• EXERCISE OBJECTIVE: Please figure out how many lines in the material contain "agent", and give only that number.

• DATA:

----

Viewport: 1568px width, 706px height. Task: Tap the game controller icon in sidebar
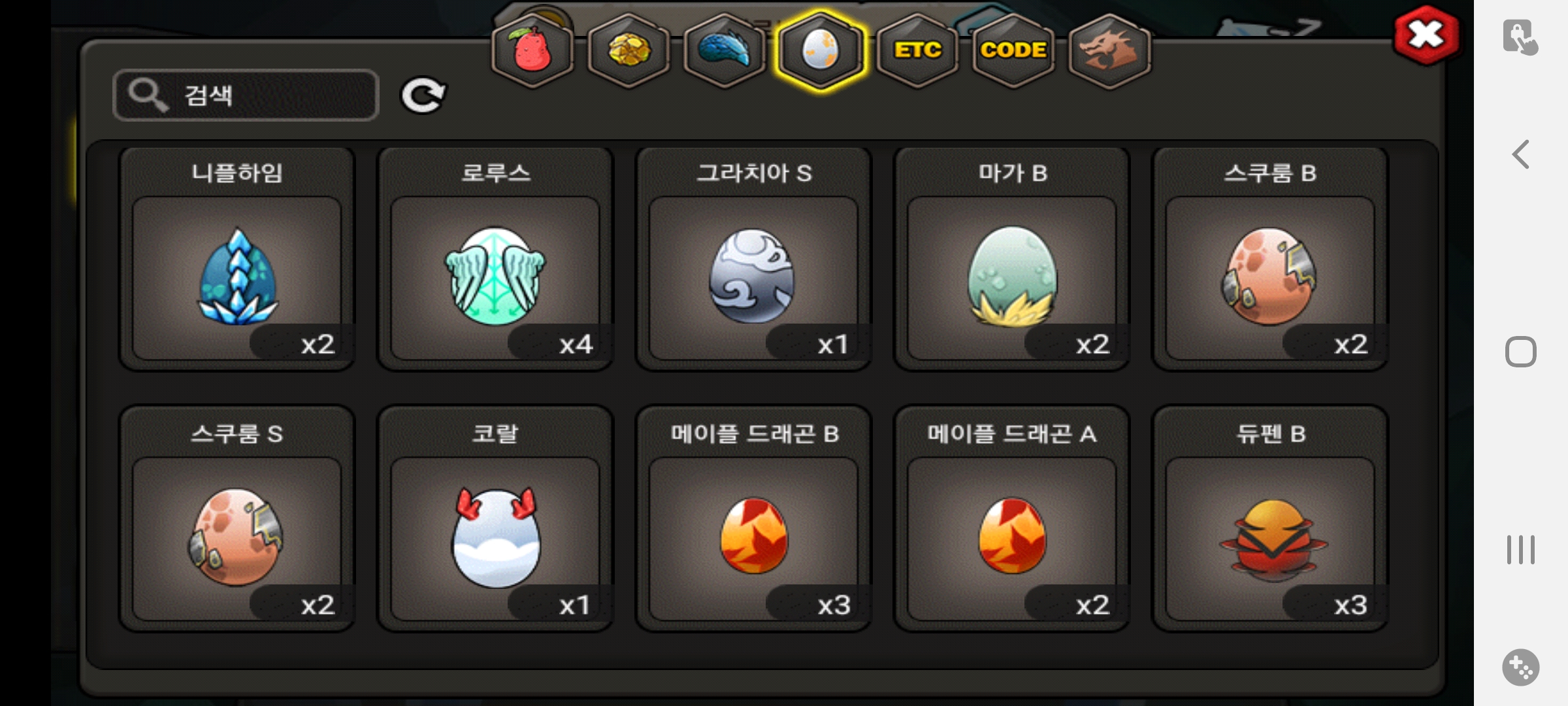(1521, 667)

----

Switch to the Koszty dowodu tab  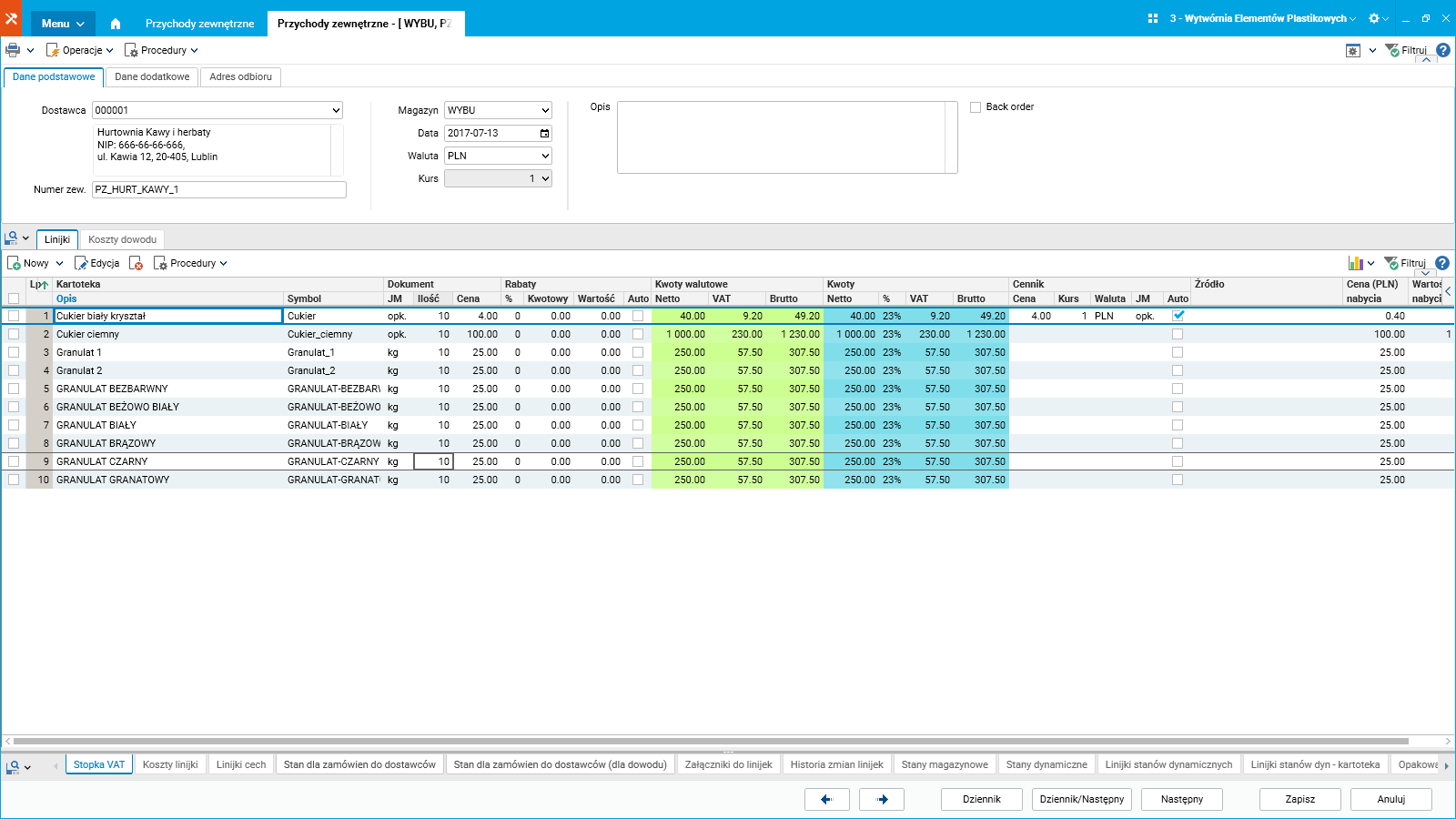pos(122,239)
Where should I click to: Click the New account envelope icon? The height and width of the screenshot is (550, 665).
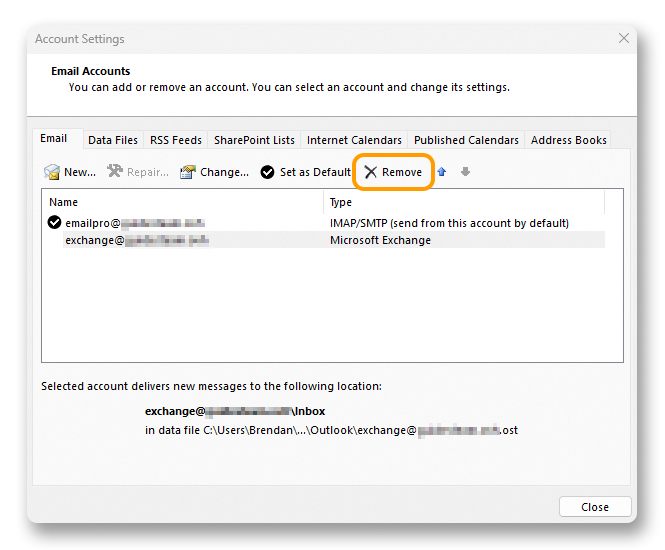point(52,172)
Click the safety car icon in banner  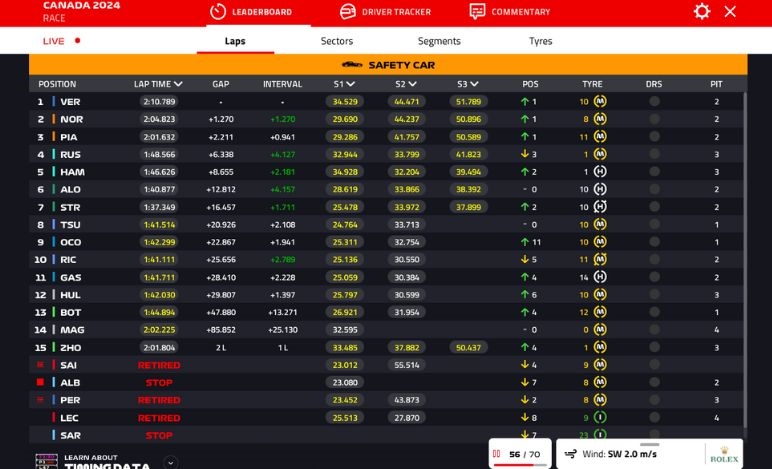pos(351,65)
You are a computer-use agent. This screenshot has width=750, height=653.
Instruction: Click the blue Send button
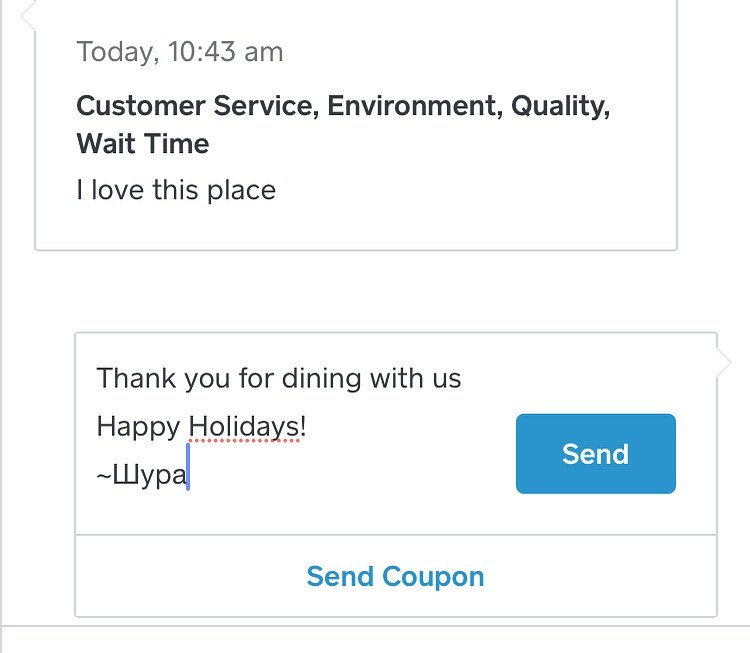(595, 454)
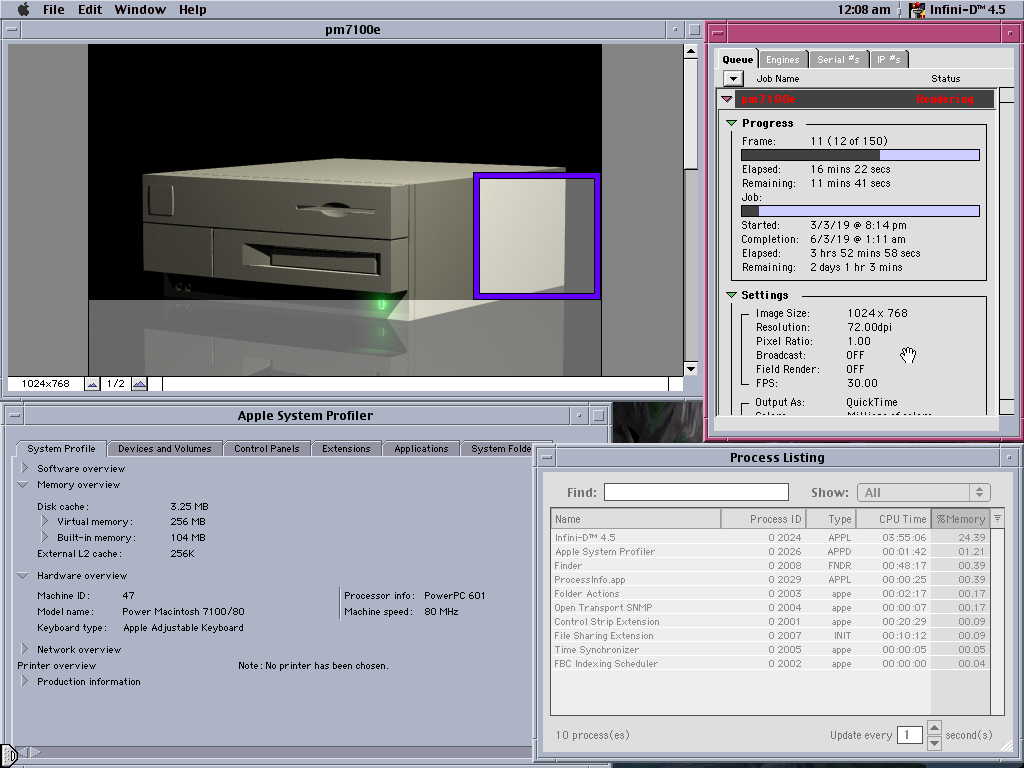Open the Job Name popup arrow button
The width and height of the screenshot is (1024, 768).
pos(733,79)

----

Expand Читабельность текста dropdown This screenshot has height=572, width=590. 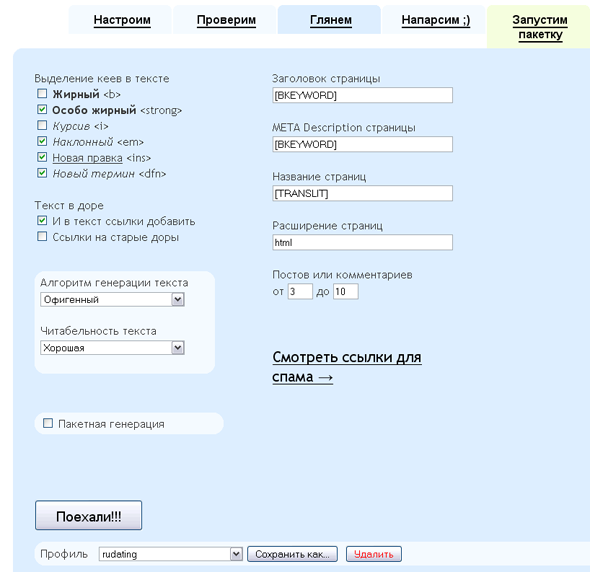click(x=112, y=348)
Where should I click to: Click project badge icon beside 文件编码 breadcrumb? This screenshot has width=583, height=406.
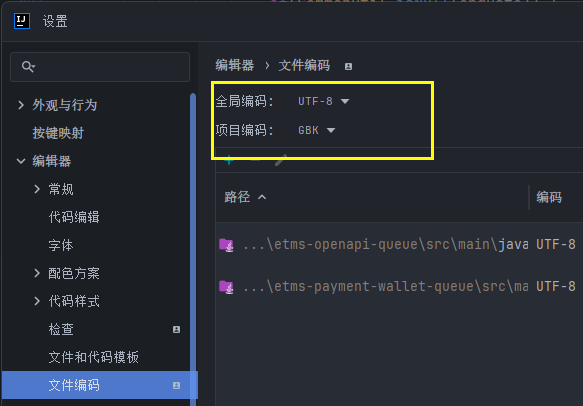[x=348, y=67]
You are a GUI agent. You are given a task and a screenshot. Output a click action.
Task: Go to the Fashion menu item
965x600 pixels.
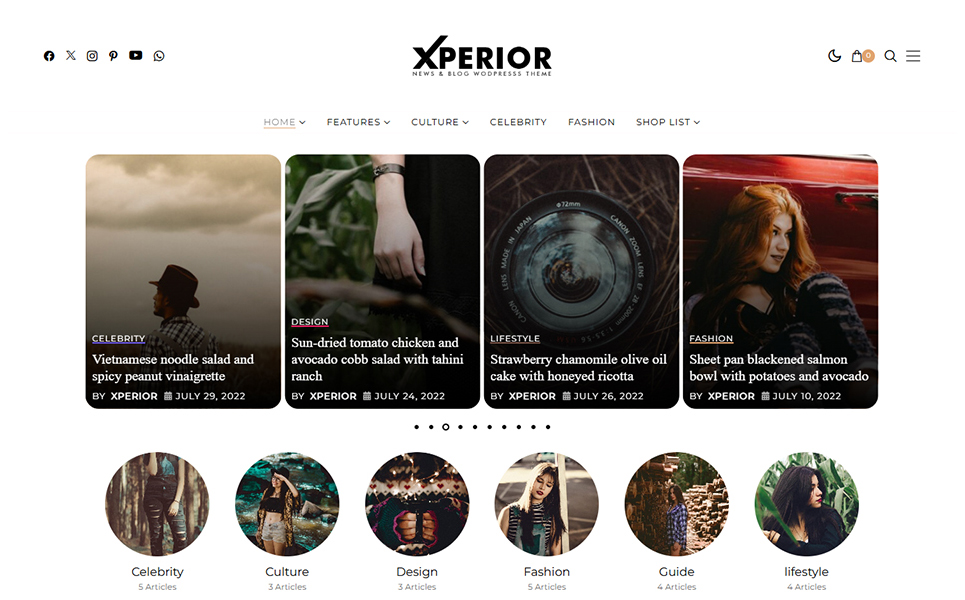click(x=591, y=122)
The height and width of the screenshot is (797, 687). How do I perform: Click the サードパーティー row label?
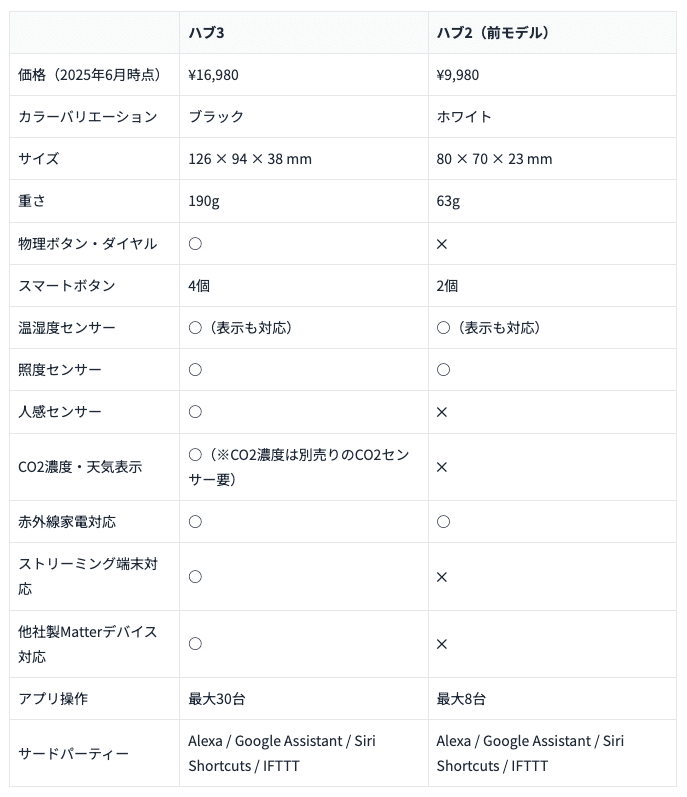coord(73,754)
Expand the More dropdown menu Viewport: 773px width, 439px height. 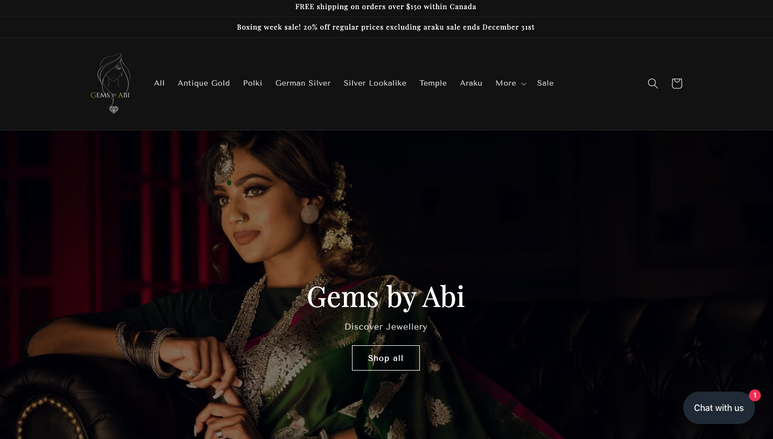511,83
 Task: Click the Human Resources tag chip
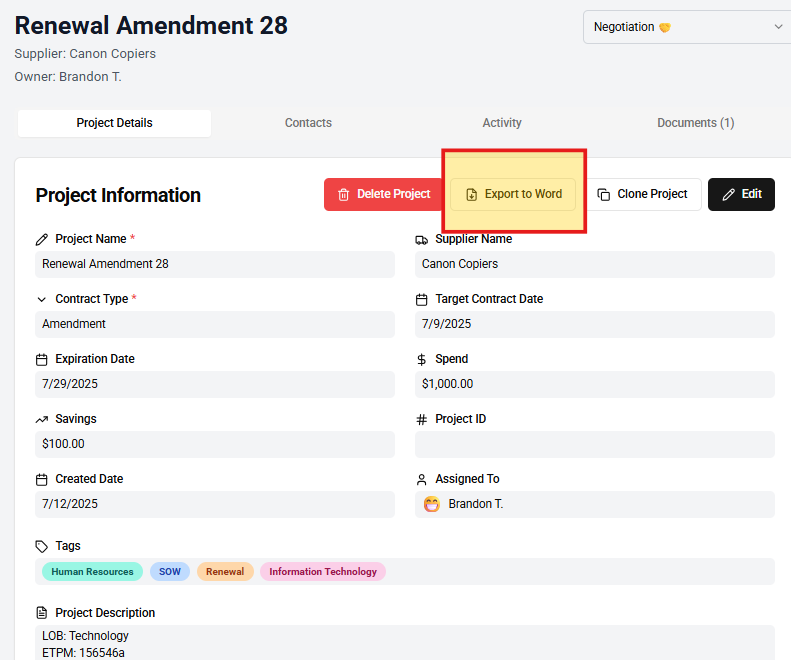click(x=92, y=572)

----

• RESPONSE AREA: 2